Building for a Changing Climate
A shift that was always necessary
For much of the twentieth century, architecture treated the natural environment as a backdrop — a set of conditions to be managed, mitigated, or overcome through technology. Buildings were sealed, mechanically conditioned, and designed with little reference to the climate they sat within. The energy required to maintain them was treated as an operational detail rather than a design variable. That approach is no longer defensible, and we do not practise it.
The shift toward environmentally responsive design is not, for us, a response to regulation or market pressure. It is a correction — a return to principles that informed building before mechanical systems made it possible to ignore them entirely. Buildings that work with their climate rather than against it are more comfortable, more durable, and more honest about the resources they consume.
Passive strategies first
Our environmental approach begins with the passive before the active. Orientation, massing, window placement, thermal mass, cross-ventilation — these are the primary instruments. We ask how much of a building's heating, cooling, and lighting load can be eliminated through design before we begin specifying systems to manage what remains.
This sequence matters. A building that is well oriented and well massed requires a fraction of the mechanical infrastructure of one that is not. That reduction has consequences across the entire lifespan of the building — lower energy consumption, fewer systems to maintain and replace, a simpler and more durable interior.
Material selection and embodied carbon
Operational energy is only part of the picture. The carbon embedded in a building's materials — extracted, processed, transported, and assembled before the building is ever occupied — can represent a significant proportion of its total lifetime environmental impact. We take embodied carbon seriously at the material selection stage, not as an afterthought.

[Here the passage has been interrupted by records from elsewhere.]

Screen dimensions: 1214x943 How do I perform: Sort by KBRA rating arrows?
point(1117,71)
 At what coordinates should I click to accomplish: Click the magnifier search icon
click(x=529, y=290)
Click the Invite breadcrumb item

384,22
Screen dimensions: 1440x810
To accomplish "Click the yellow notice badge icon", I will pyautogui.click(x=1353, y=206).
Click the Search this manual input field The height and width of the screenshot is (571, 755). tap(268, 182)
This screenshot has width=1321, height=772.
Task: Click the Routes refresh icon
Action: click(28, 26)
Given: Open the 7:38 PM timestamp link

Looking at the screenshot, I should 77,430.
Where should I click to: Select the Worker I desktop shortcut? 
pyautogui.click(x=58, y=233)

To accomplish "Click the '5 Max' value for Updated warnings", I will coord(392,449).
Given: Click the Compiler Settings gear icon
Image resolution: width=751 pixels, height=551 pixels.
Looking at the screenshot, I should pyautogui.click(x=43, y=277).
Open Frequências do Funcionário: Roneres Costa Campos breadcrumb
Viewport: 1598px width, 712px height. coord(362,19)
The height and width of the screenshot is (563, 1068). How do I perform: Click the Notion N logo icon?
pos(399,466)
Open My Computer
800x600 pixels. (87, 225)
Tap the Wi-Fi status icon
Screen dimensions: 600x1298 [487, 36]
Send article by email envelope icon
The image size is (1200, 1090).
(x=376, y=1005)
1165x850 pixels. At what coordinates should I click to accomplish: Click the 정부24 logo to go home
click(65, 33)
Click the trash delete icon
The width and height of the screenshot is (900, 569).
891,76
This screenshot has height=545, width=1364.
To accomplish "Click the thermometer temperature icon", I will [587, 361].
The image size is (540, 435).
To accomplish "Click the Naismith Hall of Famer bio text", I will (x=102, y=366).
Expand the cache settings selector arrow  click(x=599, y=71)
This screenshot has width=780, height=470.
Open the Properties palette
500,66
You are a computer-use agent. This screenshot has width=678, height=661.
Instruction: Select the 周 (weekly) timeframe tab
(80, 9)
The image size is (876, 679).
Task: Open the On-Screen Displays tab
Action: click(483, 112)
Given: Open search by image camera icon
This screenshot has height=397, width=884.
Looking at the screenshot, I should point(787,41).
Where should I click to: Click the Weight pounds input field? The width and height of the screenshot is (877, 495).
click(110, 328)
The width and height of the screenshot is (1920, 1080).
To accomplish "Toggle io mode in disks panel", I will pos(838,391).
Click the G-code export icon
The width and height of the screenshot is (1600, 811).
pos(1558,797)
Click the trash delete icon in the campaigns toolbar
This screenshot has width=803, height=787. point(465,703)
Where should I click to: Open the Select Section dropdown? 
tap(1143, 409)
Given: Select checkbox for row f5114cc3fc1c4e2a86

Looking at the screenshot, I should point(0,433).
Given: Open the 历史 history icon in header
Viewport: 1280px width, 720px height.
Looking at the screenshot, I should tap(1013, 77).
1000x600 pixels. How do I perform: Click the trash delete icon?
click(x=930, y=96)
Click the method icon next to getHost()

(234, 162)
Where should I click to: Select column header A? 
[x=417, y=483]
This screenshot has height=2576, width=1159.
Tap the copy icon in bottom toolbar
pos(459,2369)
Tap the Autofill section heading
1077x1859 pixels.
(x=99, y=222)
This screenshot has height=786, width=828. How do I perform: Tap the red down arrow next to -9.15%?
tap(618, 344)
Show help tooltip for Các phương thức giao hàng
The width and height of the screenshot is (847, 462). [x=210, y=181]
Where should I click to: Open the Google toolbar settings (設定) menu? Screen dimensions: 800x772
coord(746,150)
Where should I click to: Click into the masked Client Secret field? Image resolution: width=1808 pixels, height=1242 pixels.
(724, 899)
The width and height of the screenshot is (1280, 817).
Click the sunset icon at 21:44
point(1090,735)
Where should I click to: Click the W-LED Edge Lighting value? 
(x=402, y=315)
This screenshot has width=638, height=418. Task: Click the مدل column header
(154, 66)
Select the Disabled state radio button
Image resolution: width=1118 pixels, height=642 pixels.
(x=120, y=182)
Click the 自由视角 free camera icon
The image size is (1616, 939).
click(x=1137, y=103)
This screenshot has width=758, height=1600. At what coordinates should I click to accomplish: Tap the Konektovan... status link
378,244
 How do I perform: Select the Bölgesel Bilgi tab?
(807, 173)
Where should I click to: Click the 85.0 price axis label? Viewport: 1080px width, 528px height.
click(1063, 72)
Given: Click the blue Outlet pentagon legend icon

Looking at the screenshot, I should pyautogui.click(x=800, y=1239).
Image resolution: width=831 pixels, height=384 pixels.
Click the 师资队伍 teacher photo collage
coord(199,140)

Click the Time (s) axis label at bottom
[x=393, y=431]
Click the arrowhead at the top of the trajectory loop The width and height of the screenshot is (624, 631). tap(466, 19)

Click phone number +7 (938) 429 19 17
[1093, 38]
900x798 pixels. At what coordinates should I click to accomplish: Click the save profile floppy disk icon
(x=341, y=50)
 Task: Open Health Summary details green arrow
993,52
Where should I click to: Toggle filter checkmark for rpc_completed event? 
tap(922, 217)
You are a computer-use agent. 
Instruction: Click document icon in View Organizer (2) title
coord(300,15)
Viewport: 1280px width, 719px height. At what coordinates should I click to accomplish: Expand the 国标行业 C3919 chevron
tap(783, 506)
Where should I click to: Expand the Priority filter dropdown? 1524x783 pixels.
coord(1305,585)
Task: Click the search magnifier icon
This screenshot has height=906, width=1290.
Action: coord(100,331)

This does not mean defaulting to timber for everything, or avoiding concrete categorically. It means understanding the full profile of each material we specify — where it comes from, how it was produced, how long it will last, and what happens to it at the end of the building's life. Sometimes concrete, with its thermal mass properties and extreme durability, is the right environmental choice for a particular application. The answer is always specific to the project.
Designing for longevity
The most sustainable building is one that lasts. A well-designed, well-built structure that stands for two hundred years has a very different environmental profile from one that requires significant renovation every thirty. We design for longevity deliberately — in our material choices, in the robustness of our details, and in the flexibility of our plans.
A building that can adapt to changing uses over time does not need to be demolished and replaced when those uses change. This is perhaps the most important environmental principle we apply — designing not just for the client and program of today, but for the unknown occupants and requirements of the next century.